## WORK REQUIRED
Give the number of lines in the data that contain "will", and nothing more.

=======

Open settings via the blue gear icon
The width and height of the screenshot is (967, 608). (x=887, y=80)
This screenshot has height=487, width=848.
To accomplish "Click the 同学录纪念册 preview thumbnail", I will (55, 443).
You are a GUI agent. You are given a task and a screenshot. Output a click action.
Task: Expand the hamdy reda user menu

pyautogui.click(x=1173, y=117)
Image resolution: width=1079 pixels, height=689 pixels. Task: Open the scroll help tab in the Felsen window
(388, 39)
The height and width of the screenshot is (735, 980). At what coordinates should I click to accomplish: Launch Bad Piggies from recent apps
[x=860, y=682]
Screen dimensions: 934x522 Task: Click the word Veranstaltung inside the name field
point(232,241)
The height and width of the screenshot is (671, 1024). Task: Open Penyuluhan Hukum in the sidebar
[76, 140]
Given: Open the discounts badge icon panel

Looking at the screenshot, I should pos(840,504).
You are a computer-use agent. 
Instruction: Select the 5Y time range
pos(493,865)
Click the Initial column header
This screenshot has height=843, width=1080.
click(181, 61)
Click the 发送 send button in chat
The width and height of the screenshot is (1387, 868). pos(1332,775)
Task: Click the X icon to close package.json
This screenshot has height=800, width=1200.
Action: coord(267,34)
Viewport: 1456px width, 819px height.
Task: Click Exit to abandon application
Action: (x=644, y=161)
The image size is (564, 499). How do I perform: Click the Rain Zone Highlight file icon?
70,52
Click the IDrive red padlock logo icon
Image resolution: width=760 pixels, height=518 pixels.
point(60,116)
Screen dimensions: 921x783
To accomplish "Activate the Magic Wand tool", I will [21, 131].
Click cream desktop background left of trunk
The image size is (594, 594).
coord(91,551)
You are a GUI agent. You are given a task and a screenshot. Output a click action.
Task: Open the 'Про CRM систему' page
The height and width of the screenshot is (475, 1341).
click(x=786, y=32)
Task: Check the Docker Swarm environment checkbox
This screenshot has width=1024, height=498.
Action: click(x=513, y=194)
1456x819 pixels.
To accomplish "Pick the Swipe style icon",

=======

## EXERCISE RESPONSE
2